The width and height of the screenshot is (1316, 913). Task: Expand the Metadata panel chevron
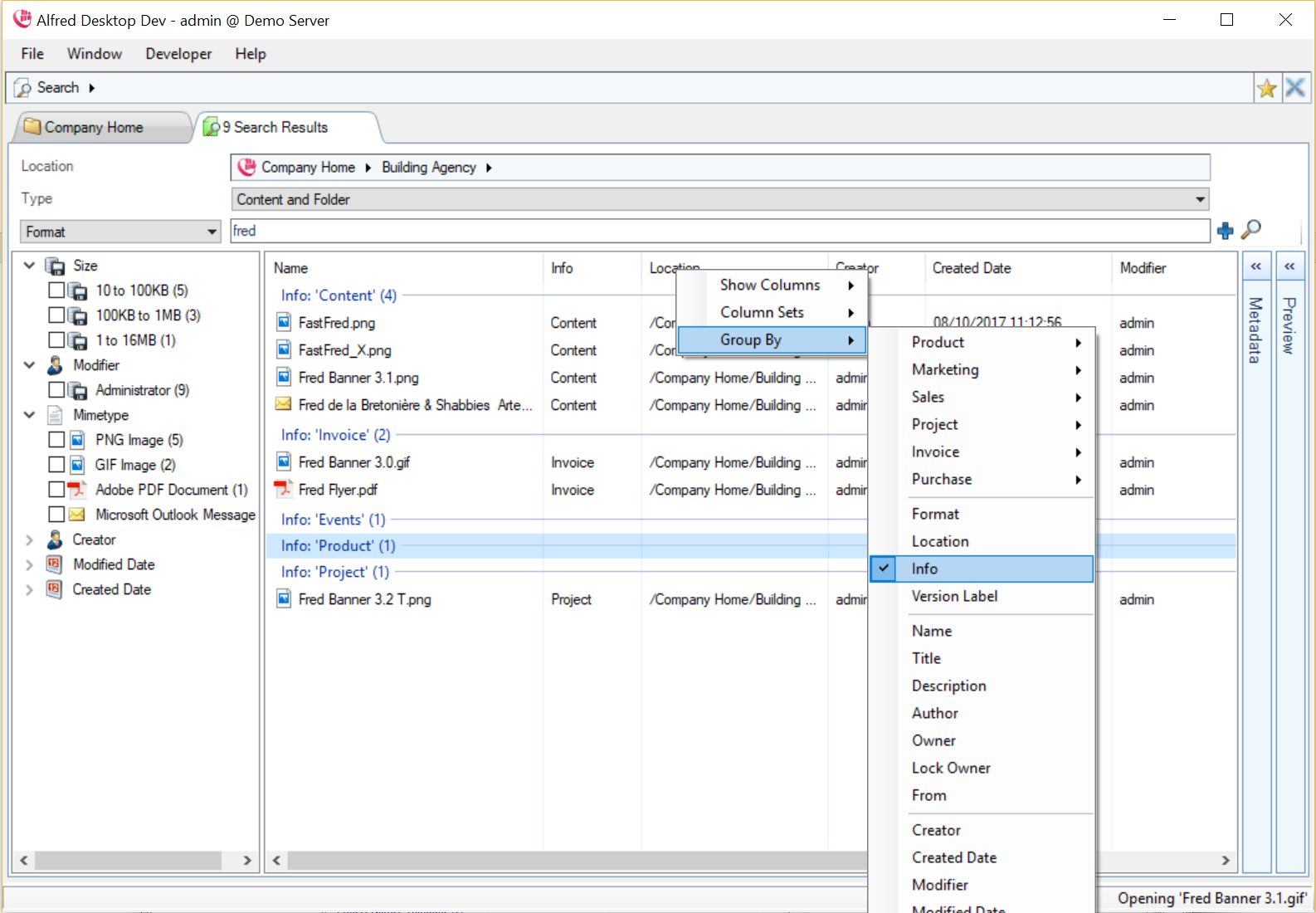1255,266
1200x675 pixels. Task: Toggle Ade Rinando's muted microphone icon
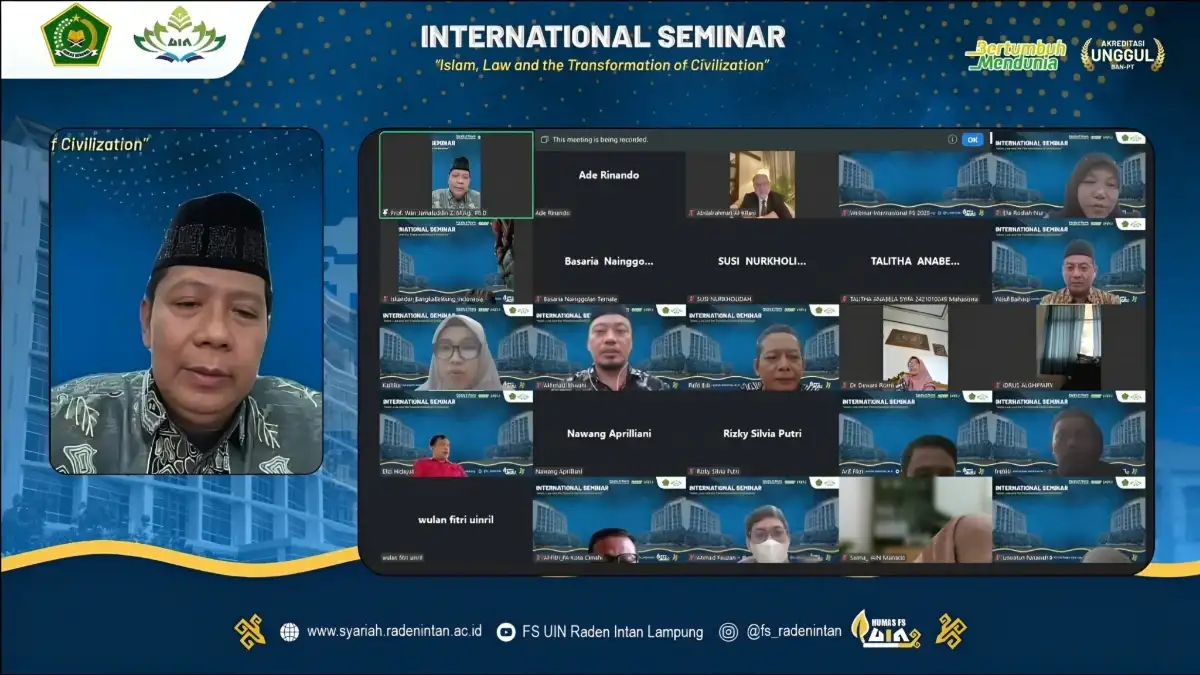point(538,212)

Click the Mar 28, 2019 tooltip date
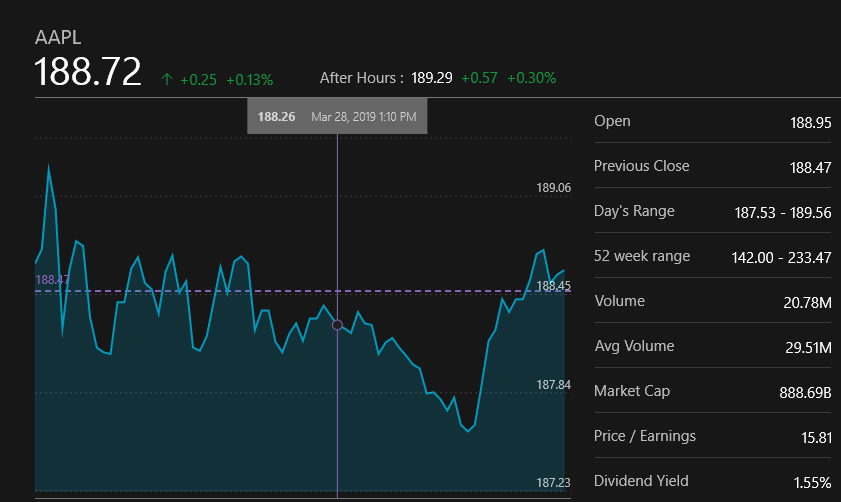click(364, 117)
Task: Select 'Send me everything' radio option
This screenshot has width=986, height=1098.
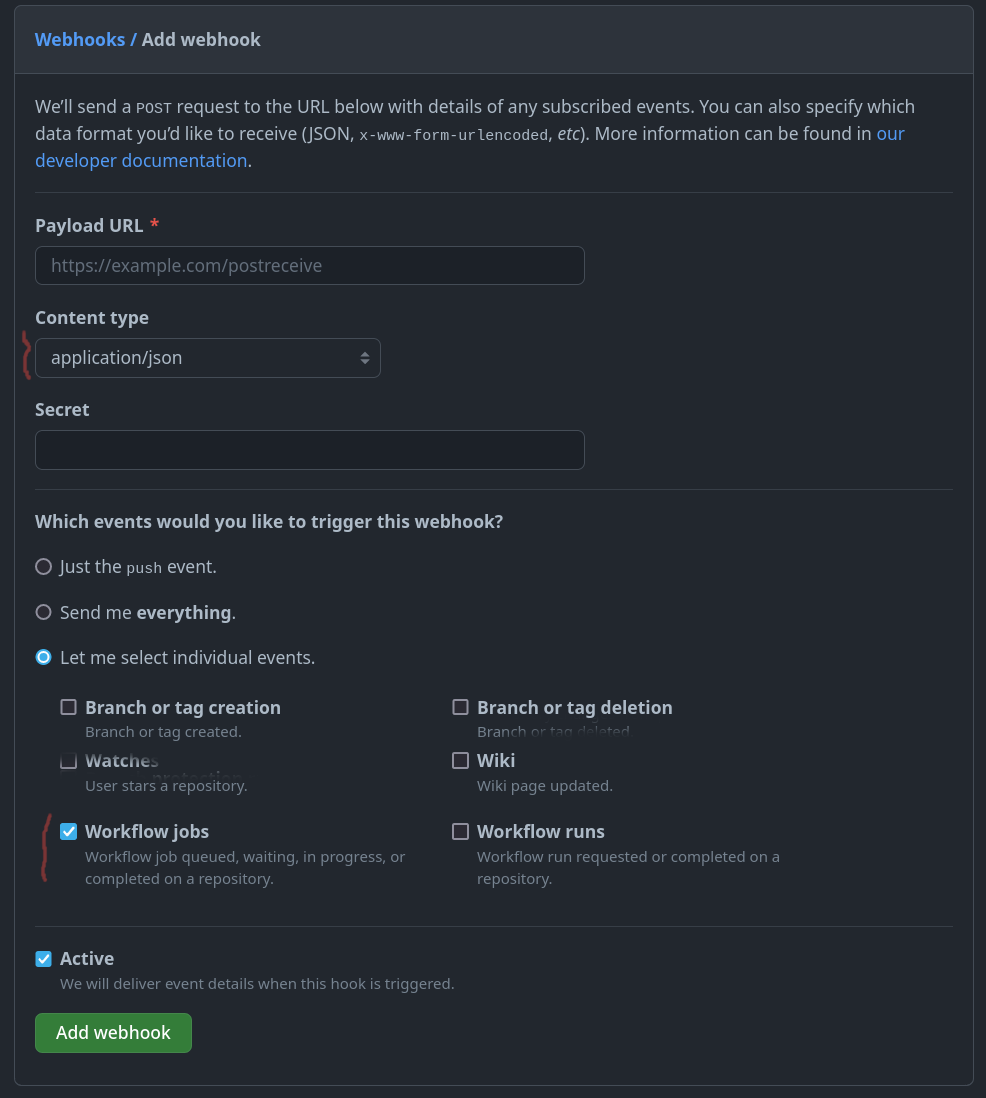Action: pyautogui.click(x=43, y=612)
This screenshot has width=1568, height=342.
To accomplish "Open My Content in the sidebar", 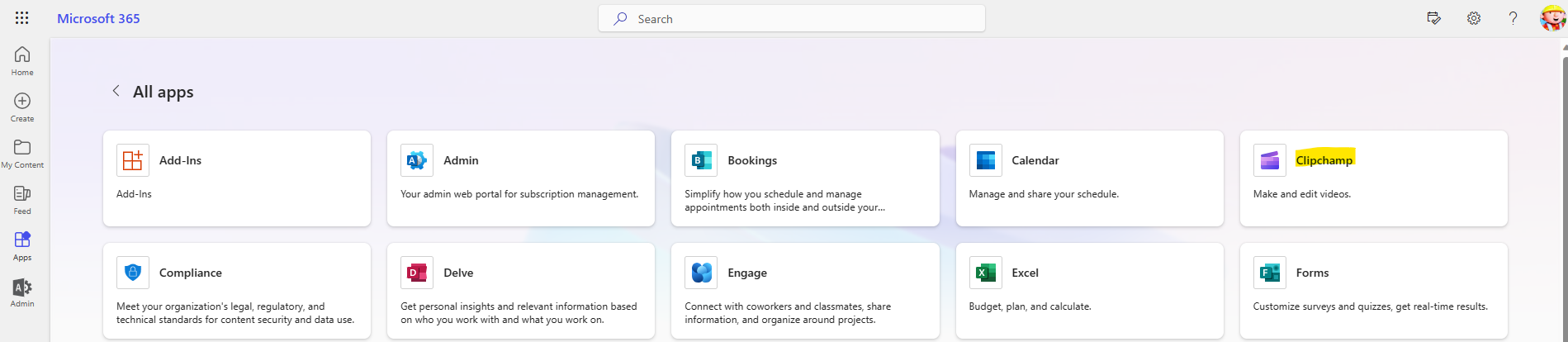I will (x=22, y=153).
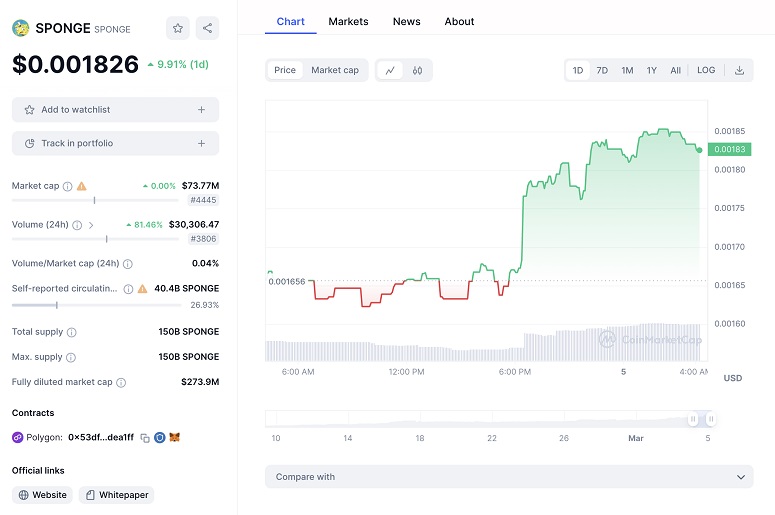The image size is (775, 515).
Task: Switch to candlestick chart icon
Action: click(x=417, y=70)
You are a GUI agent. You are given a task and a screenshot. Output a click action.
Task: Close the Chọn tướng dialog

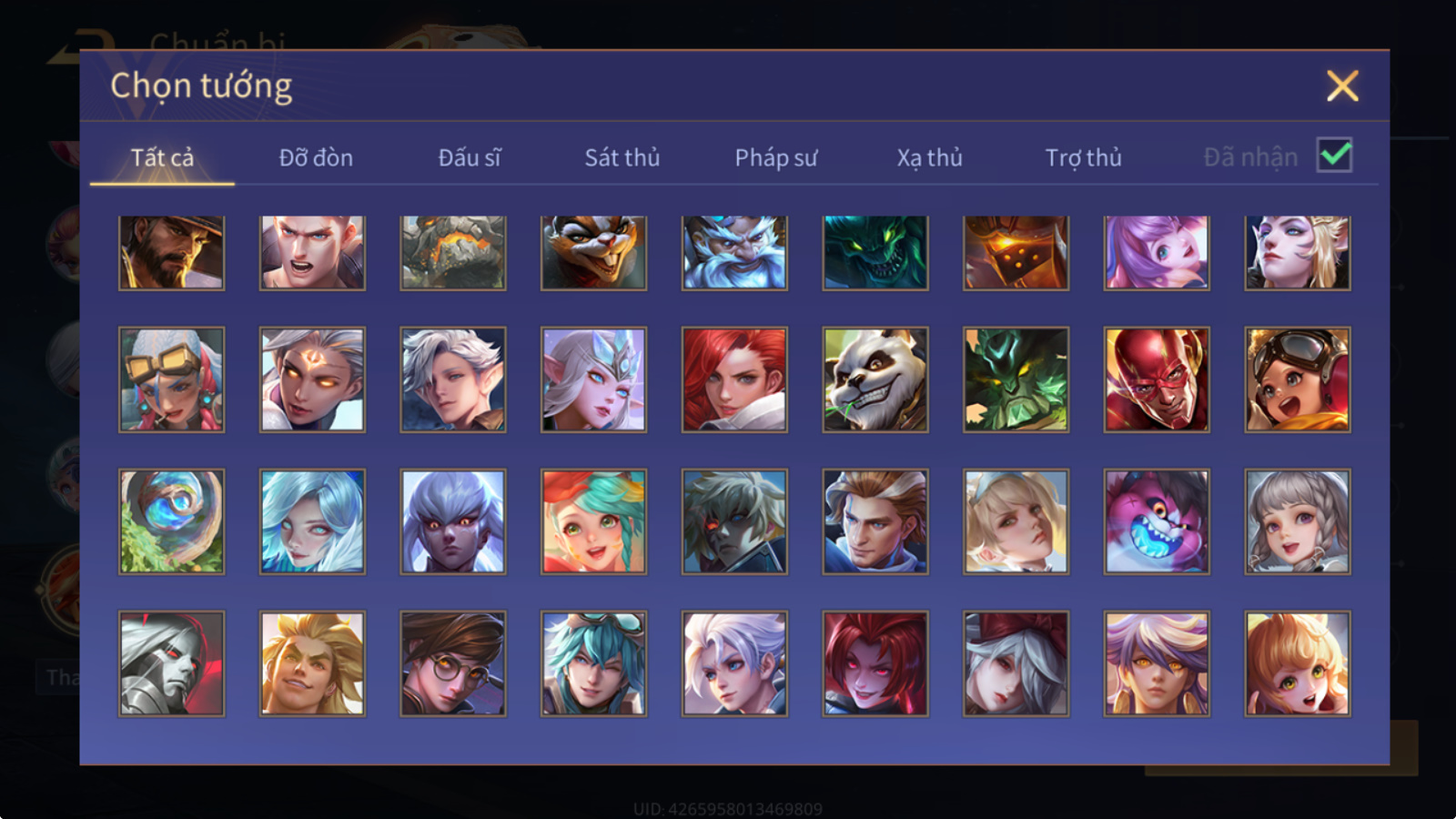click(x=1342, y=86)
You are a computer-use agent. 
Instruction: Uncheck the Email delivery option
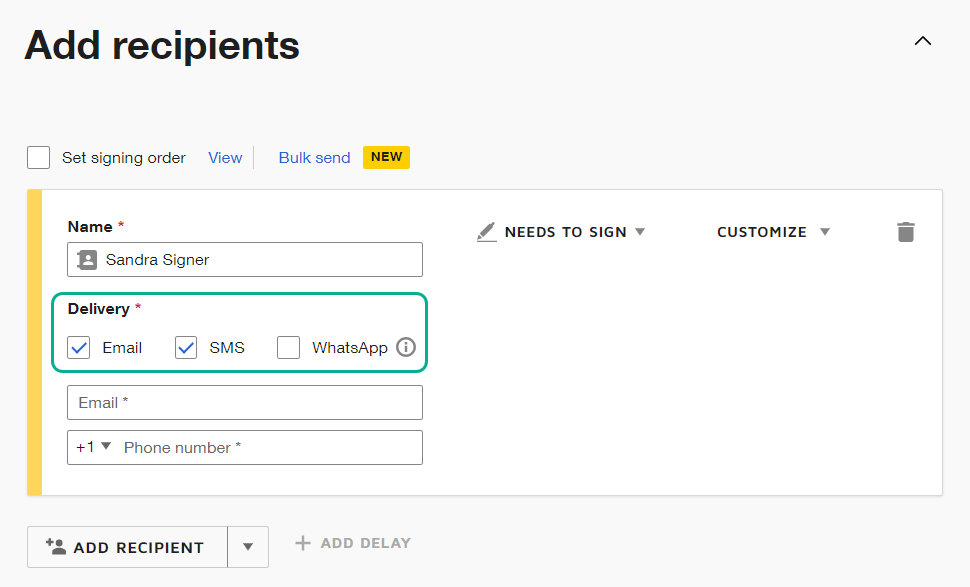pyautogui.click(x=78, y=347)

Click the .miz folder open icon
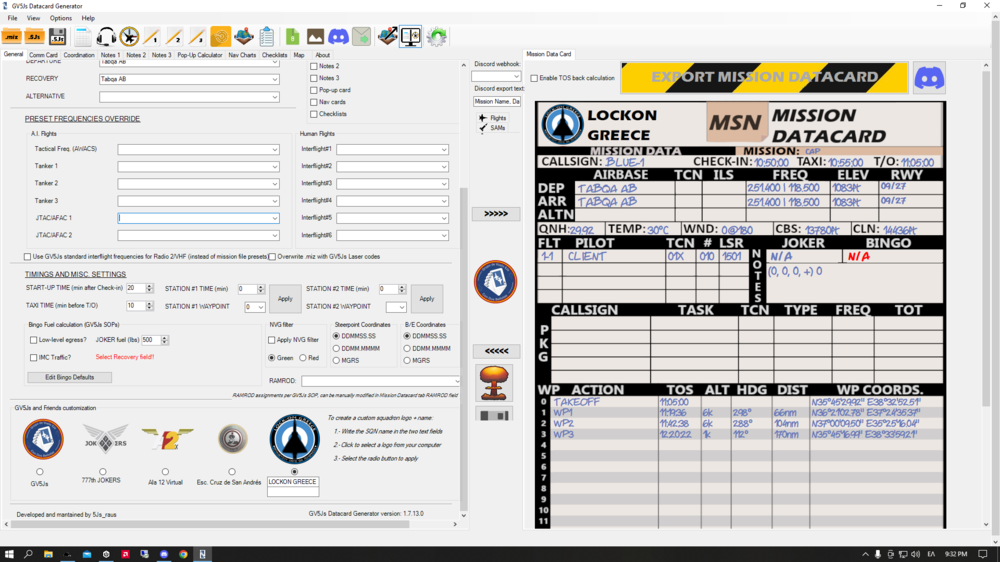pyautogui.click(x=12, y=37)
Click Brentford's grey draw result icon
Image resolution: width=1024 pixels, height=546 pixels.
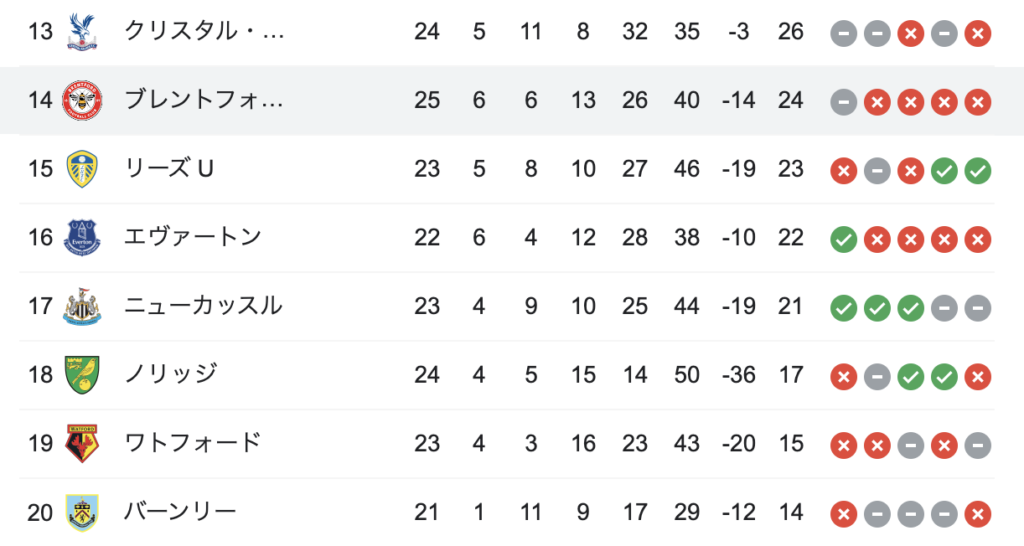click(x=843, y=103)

• • •

What is needed is a verbatim copy of the lines running from the one with "Task: Close the Chọn tướng dialog" through the last line of the listing above, excluding any pictures.

→ Solution to this exercise
Task: Close the Chọn tướng dialog

click(x=1342, y=86)
You are a computer-use agent. 
Instruction: Uncheck the Email delivery option
pyautogui.click(x=78, y=347)

Click the .miz folder open icon
pyautogui.click(x=12, y=37)
Click Brentford's grey draw result icon
Image resolution: width=1024 pixels, height=546 pixels.
click(x=843, y=103)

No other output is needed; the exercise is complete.